START Extracted entries

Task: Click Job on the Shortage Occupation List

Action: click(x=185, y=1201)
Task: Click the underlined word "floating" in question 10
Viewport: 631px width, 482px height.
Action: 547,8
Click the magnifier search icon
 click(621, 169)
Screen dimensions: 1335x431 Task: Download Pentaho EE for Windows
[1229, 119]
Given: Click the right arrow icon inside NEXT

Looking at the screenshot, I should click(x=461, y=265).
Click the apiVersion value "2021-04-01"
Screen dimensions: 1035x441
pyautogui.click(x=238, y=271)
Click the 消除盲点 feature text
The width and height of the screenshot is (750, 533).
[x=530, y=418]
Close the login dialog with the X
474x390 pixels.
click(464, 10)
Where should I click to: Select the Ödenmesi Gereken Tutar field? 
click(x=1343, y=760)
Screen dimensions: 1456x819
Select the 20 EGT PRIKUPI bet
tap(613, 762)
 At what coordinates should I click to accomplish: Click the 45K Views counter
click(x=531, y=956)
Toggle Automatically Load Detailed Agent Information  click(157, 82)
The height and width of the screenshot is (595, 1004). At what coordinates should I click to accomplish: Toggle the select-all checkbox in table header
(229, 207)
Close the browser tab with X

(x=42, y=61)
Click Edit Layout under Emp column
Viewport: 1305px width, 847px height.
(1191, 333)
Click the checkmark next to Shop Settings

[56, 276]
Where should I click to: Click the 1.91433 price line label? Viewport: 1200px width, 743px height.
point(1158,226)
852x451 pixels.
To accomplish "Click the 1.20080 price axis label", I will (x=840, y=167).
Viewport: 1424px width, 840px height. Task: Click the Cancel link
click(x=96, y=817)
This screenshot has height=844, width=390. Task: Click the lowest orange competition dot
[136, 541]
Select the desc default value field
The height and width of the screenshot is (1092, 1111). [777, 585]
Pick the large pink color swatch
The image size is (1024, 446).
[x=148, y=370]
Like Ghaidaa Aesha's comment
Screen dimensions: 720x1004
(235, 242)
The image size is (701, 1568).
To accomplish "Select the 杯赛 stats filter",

END Extracted entries

- **Exercise details**
Exactly repeat the lines from the line that contains "Viewport: 1424px width, 840px" to the end of the entries, both included, and leave out all other lines.

- **Answer below**
Viewport: 1424px width, 840px height. Task: Click the Cancel link
click(x=96, y=817)
This screenshot has height=844, width=390. Task: Click the lowest orange competition dot
[136, 541]
Select the desc default value field
The height and width of the screenshot is (1092, 1111). [777, 585]
Pick the large pink color swatch
The image size is (1024, 446).
[x=148, y=370]
Like Ghaidaa Aesha's comment
Screen dimensions: 720x1004
(235, 242)
The image size is (701, 1568).
To accomplish "Select the 杯赛 stats filter",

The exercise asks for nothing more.